La fatidica data del 31 Dicembre 2020 è ormai alle porte. Termina dunque il famoso “periodo di transizione” e dal 1 Gennaio 2021, la Gran Bretagna avrà un proprio regime di regolamentazione indipendente in ambito fitosanitario.

Questo significa che eventuali nuove decisioni prese a livello europeo, incluse quelle sulle sostanze attive e sui Limiti Massimi di Residuo (LMR) non troveranno applicazione sul territorio britannico (Inghilterra, Scozia e Galles).

In Irlanda del Nord, invece, la legislazione UE sui fitosanitari resta in vigore.

Vediamo nel dettaglio quali novità ci riserva il 2021 d’oltremanica.

Approvazioni, autorizzazioni e LMR esistenti

Le autorizzazioni di PPP esistenti rimarranno valide fino alla loro data di scadenza.

Le approvazioni di sostanze attive in scadenza entro Dicembre 2023 saranno prorogate di 3 anni, per consentire un’adeguata pianificazione ed attuazione del Programma di revisione UK.

I Limiti Massimi di Residuo in vigore resteranno validi fino ad eventuale modifica.

Nuove istanze

I richiedenti nuove approvazioni di attivi, autorizzazioni di PPP e LMR continueranno a presentare le loro istanze all’HSE (Health and Safety Executive), nello stesso formato utilizzato sino a questo momento. HSE rimarrà infatti l’unico Ente Regolatore del Regno Unito in ambito fito, per conto del governo britannico.

Sostanze attive

È prevista l’introduzione di un processo di approvazione delle sostanze attive a livello “nazionale”: accadrà cioè che i prodotti fitosanitari commercializzati in Gran Bretagna dovranno contenere sostanze attive approvate in Gran Bretagna. L’elenco degli attivi approvati sarà disponibile in un apposito registro, che HSE predisporrà e pubblicherà sul proprio sito a partire dal 1 Gennaio 2021.

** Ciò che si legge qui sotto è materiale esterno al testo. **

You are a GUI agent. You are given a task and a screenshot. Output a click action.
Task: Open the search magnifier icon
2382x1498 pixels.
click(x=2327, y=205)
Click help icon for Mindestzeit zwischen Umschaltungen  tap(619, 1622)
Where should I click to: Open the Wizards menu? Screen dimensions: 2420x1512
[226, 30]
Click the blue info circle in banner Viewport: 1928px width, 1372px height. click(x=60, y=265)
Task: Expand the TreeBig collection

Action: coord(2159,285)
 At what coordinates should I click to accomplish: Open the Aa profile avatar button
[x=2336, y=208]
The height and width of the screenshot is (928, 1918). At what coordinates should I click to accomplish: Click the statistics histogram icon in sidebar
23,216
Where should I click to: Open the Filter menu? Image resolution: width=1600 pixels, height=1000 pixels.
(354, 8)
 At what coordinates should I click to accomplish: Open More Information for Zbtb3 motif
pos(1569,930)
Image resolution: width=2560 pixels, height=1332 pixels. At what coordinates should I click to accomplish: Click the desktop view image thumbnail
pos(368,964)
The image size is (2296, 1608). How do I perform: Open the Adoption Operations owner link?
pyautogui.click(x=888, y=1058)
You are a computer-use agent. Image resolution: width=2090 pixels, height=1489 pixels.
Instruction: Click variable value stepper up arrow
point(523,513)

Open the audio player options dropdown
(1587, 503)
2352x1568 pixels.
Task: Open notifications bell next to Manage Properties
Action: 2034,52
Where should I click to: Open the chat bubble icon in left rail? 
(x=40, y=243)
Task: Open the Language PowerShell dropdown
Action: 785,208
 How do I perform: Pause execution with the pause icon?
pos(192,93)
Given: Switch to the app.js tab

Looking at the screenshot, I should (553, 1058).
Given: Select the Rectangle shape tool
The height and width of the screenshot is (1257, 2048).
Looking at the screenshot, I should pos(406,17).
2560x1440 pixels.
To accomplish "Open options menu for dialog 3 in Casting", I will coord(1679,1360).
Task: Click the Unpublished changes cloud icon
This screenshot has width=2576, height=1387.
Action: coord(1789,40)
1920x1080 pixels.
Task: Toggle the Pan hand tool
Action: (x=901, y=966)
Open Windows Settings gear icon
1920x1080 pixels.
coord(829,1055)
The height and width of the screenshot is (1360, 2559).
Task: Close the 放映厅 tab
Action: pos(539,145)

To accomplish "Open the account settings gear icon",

HSE si riserva la facoltà di riesaminare tutte le approvazioni, in ​​qualsiasi momento, qualora nuovi dati contribuiscano ad identificare problemi per la salute umana o per l’ambiente.

Mutuo Riconoscimento

Non saranno accettate nuove istanze di Mutuo Riconoscimento. Quelle in corso di valutazione saranno completate e, ove non sussistano divergenze con le condizioni di autorizzazione europee, potrà ancora essere rilasciata una autorizzazione (valida sia per Gran Bretagna sia per Irlanda del Nord).

In Irlanda del Nord, invece, sarà ancora possibile presentare nuove domande di riconoscimento reciproco.

Istanze zonali e domande di rinnovo

Eventuali istanze di autorizzazione zonali e di rinnovo che, al 1 Gennaio 2021, risulteranno ancora in attesa di essere prese in carico da HSE (perché il Rapporteur Member State zonale non ha ancora concluso la valutazione), saranno convertite in domande ex Articolo 33. A quel punto l’Applicant avrà 3 opzioni:

  • fornire il dossier di registrazione, una volta che sarà stato finalizzato dallo zRMS. HSE potrà portare avanti l’istanza, con il data gap dell’assenza della parte C.
  • richiedere che UK intraprenda una valutazione completa ai sensi dell’Articolo 33, con integrazione di dati a supporto dell’istanza, e prevedendo costi aggiuntivi di valutazione.
  • presentare una domanda completamente nuova ai sensi dell’Articolo 3, con i requisiti che HSE renderà noti.

Permessi di commercio parallelo

I permessi di commercio parallelo esistenti resteranno validi fino alla loro data di scadenza o fino al 31 dicembre 2022, a seconda di quale data occorrerà per prima. Non sarà più possibile, invece, presentare domande di permessi di commercio parallelo.

Impiego di fitosanitari

Le autorizzazioni di fitosanitari già esistenti rimangono valide, e i prodotti autorizzati non subiscono variazioni di distribuzione e/o impiego.

Dal 1 Gennaio 2021, sarà però importantissimo prestare attenzione ad eventuali aggiornamenti dei LMR in Gran Bretagna, perché tali eventuali modifiche – qualora comportino divergenze con i LMR europei – avranno un impatto sui prodotti destinati all’esportazione.